I hope this helps. Unfortunately, comparing different e-values in Blast can be a little like comparing apples to oranges.  I have found that this can be circumvented by using a sliding e-value.  You can use this to make sure all query sequences, regardless of length, match a certain criteria, such as at least 50% similarity over the entire length of the query sequence.  It gets a little more complicated, but at least it is comparing apples to apples.

Thanks,
John Pace
PhD Candidate
University of Texas at Arlington

> Date: Fri, 8 Feb 2008 20:56:41 -0500> From: rebekah.rogers at gmail.com> To: bbb at bioinformatics.org> Subject: [BiO BB] Inconsistent Blast Results> > Hi:> > I'm currently running blast 2.2.14 locally on my mac. I've noticed> that the printout from a blastn run at an E cutoff of 10^-10 reads> differently than a blast run at an E cutoff of 10^-7 when hits worse> than 10^-10 are ignored. Suddenly at 10^-7 new hits with evals of> 10^-11 appear that weren't there before and even the relative strength> of different hits can change.> > I'm not certain I understand why this is true and it has a huge impact> on my results.

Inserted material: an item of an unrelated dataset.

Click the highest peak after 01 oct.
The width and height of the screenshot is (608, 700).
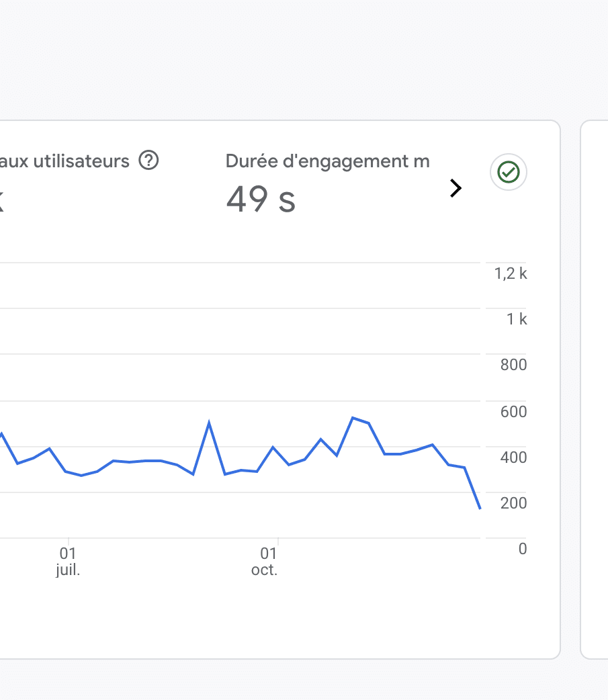click(353, 418)

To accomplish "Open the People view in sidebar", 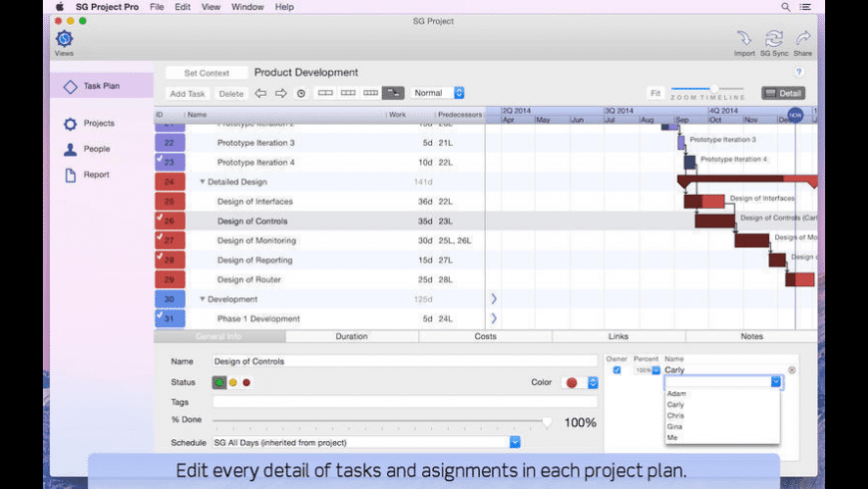I will [x=96, y=150].
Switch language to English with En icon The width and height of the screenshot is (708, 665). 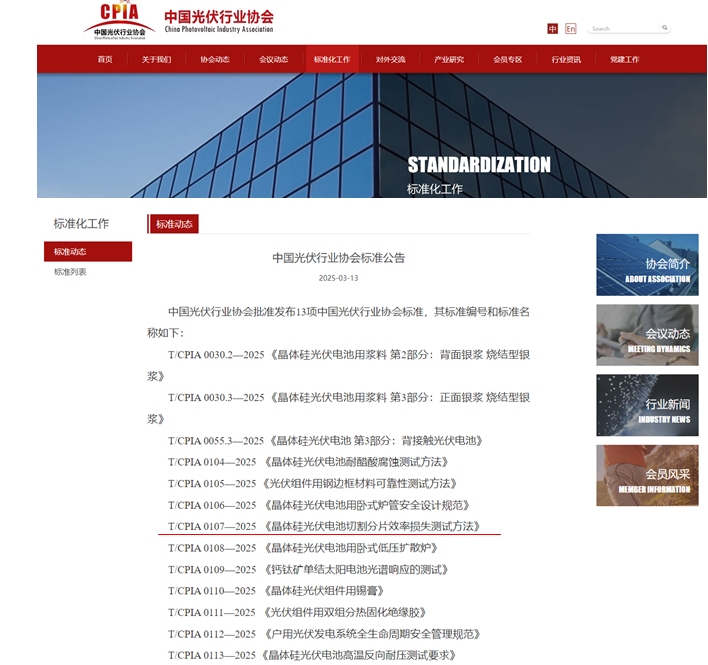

I know that the Eval is dependent on certain constants> taken from the compared sequences, but I don't understand how this> could possibly change when I'm using the exact same input file and> database.> > Does anyone have an explanation?> > -Rebekah> > _______________________________________________> BBB mailing list> BBB at bioinformatics.org> http://www.bioinformatics.org/mailman/listinfo/bbb
_________________________________________________________________
Climb to the top of the charts! Play the word scramble challenge with star power.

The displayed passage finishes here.